Nonetheless, one concern that is still yet to be addressed is why is the uptake of GEM on the first filter not linear with increasing GEM concentration? It is exponential. I brought up this concern in the previous round of comments and it was ignored.
4. In response to the concern over unheated Teflon sample tubing length between Line
1 and Line 0:
R2 - Indeed another factor that may be contributing to the poor recovery results and another part of the experiments that could have easily been adjusted and retested. Possibly not a big issue as the authors suggest, but I imagine it also could have been adjusted easily.
5. “The authors agree that more experimentation is both welcome and necessary, and
indeed is now ongoing within the scope of an expanded and fully funded NSF research
project. However, our original and primary concern within the more narrow scope of this
manuscript was with GEM uptake and HgBr2 breakthrough at high loading rates.
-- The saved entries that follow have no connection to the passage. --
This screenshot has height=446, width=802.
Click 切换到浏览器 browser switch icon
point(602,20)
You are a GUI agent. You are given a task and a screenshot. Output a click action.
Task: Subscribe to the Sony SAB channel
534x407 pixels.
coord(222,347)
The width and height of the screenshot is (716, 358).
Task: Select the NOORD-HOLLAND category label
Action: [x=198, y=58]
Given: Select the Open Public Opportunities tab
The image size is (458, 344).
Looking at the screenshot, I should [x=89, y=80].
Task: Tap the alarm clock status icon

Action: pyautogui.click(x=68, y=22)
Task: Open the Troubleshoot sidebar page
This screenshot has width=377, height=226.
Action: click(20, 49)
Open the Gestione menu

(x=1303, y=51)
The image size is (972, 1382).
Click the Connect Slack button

These questions were of particular importance to a companion manuscript, also currently
submitted to AMT.”
R2 – What the authors are attempting to do here is manuscript quantity over manuscript quality. These experiments show useful data, but as I have suggested they appear rushed and too many questions and concerns have been left unanswered and unaddressed, when they could have easily been rectified by simply re-running experiments making slight adjustments to the existing conditions. This is THE STUDY addressing “GEM uptake and HgBr2 breakthrough at high loading rates” it should not need “companion” studies or “follow-up" studies to comprehensively answer the research question it set out to do. That is the role of this manuscript. It is my suggestion that this study be combined with this “companion study” to make a more complete paper. There is a lot of over-elaboration in the discussion and many points could easily be moved to an SI without loss of information to combine this study with complimentary work. This study definitely has merit, but it needs to be more polished.
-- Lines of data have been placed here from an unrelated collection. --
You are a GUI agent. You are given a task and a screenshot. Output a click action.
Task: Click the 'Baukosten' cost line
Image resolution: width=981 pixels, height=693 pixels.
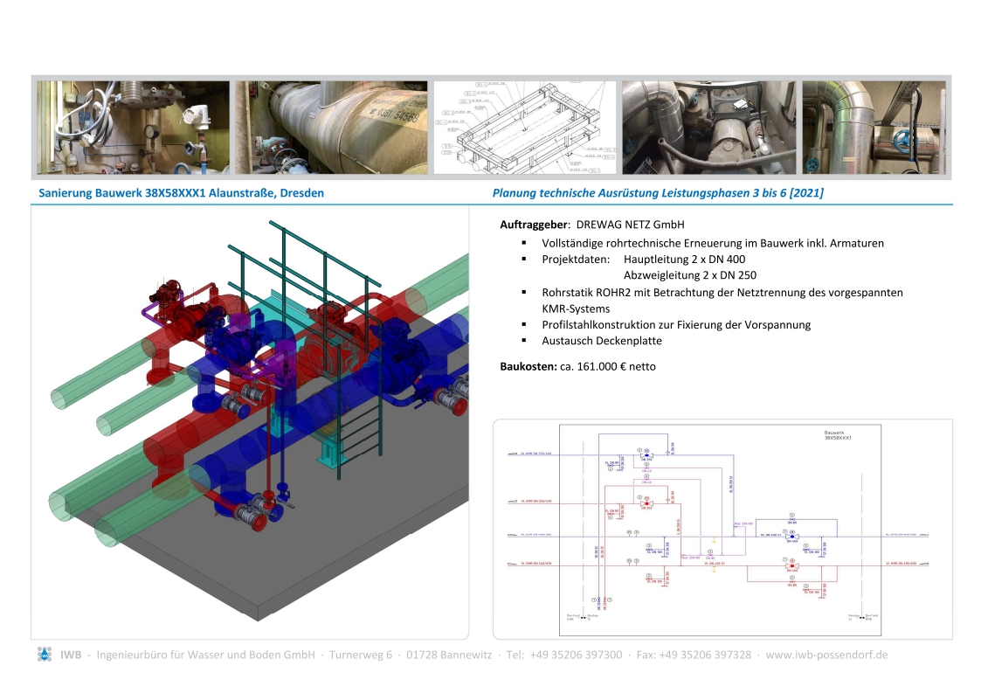click(577, 366)
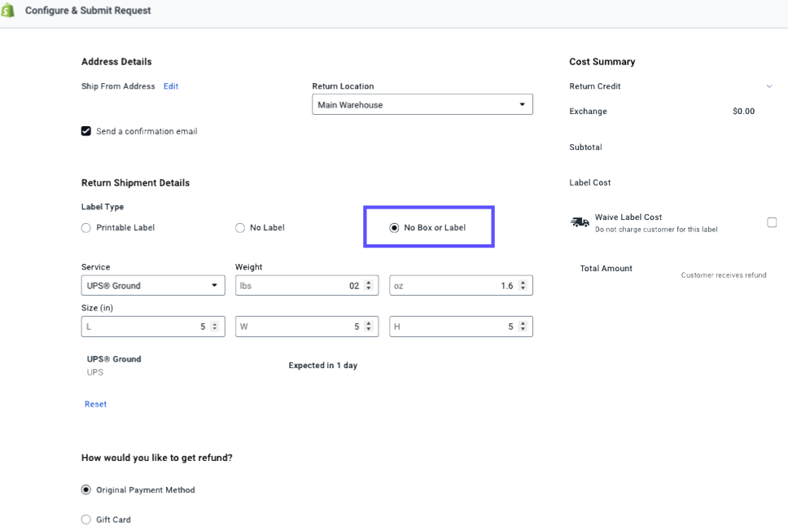The width and height of the screenshot is (788, 531).
Task: Decrement the oz weight stepper
Action: (x=523, y=288)
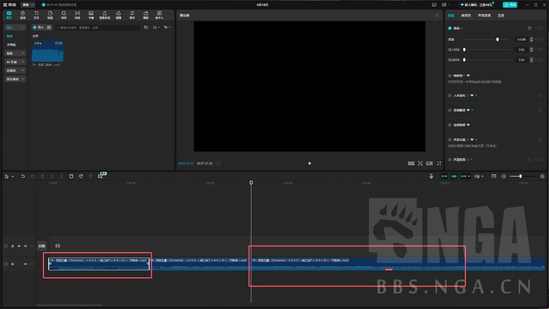The image size is (549, 309).
Task: Expand the AI 生成 sidebar section
Action: tap(15, 62)
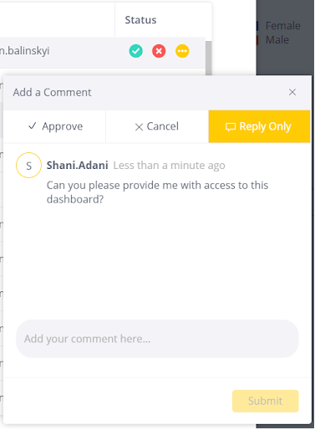Click the Male legend label
The width and height of the screenshot is (315, 430).
tap(277, 40)
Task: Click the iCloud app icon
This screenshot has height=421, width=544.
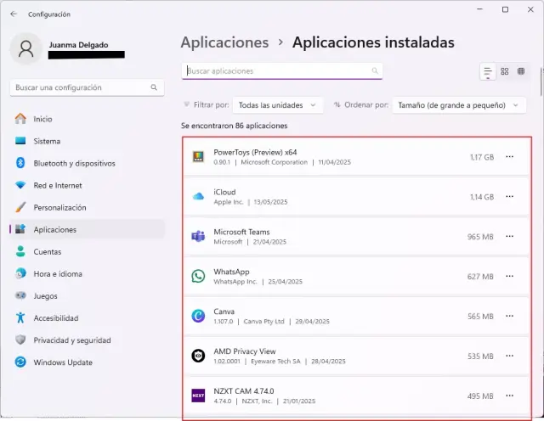Action: [x=198, y=196]
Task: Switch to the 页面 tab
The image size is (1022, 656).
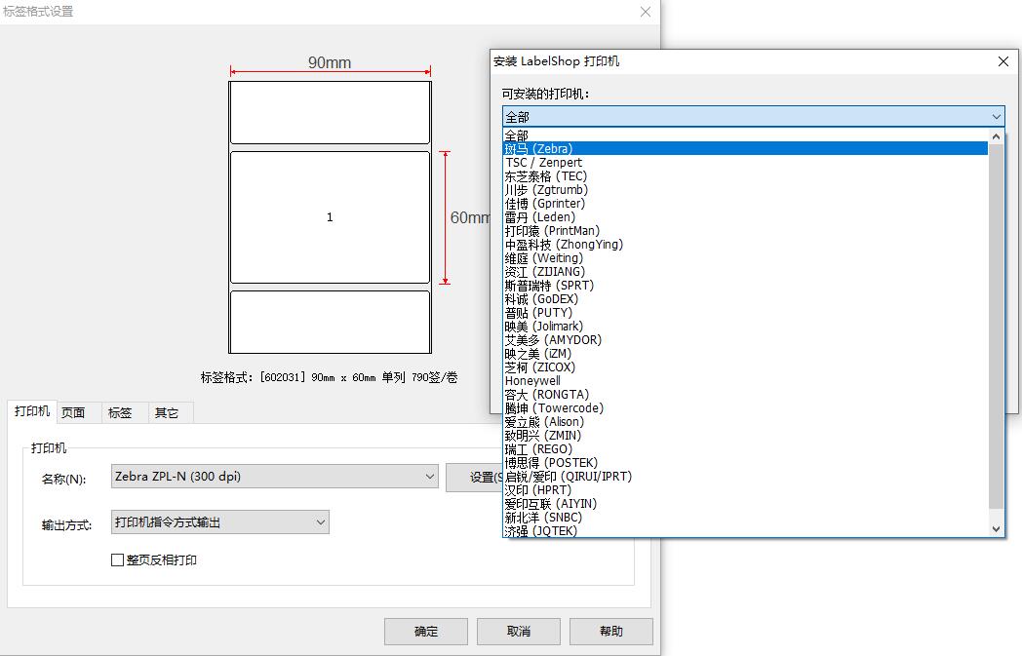Action: [73, 412]
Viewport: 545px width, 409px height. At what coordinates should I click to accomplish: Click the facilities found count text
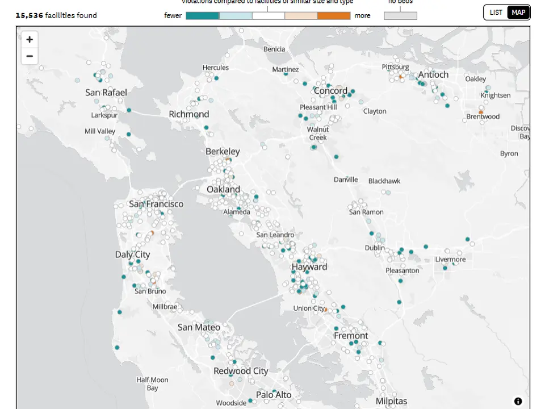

6. In response to concerns about high CEM filter blanks:
R2 – This concern was brought up here because it has been inadequately addressed in previous studies. Take the Huang et al (2017) study for example:
“The bi-weekly MDLs (336 h) for active systems with cation-exchange and nylon membranes were 2–68 pg m−3 (mean: 24 pg m−3) and 0.01–14.6 pg m−3 (mean: 2.1 pg m−3), respectively. Biweekly MDL was calculated from 3 times the standard deviation of bi-weekly blanks. The MDL was calculated for each period of sampling, due to the fact this can vary based on treatment of the membranes, the time samples are prepared for deployment, deployment at the field site, and handling once returned to the laboratory. The membranes may also vary by material lot. All samples were corrected by subtracting the blank for the corresponding 2-week period.”
(a) A 2 week mean detection limit concentration of 24 pg m-3 is at or below typical GOM concentration even in industrial city sites (examples: Lyman and Gustin 2009; Huang et al. 2012; Choi et al. 2013).
(b) These are DETECTION limits. Not QUANTIFICATION limits. Attempting to provide high certainty, quantifiable results at concentrations at or below detection limits is simply erroneous.
(c) The purpose of averaging method detection and/or quantification limits is to prevent exactly what the authors are discussing here by smoothing out inconsistency in variable handling of materials, residual Hg, etc. By subtracting “the blank” (a single blank for a single sampling period; n=1) is again incorrect and based.
(d) This completely contradicts a statement the authors of the current manuscript have introduced in this round of reviews in terms of their attempting to caution the use of the term RM:
“a broad term that favors basic accuracy of measurement over determination of specific compounds”
How can this favour “accuracy of measurement” if attempts at field measurements at typical concentrations encountered in the environment are at or below detection (not quantification) limits. There is no confidence in such results.
As such these concerns do still need to be addressed for this sampling method.
R2 Other comments of this latest version:
Lines 39-40: This “cautionary” description of RM that was suggested by me previously is inadequate as decribed above. This research group attempts to use this same sorbent material to determine specific compounds of GOM in previous work (Huang et al. 2017). Thus, by making this statement here they are saying the results from this previous work are not accurate measurements.
Line 95: Once again here the authors should include a reference to the Marusczak et al. 2017 that describes how adding the zero flushes from GOM analysis to the actual GOM concentrations increases the derived concentrations to agree more closely with alternative measurement techniques and some modelled values. This was paper was specifically mentioned in the previous round of comments to be added to the literature review to balance impartiality but this comment was ignored.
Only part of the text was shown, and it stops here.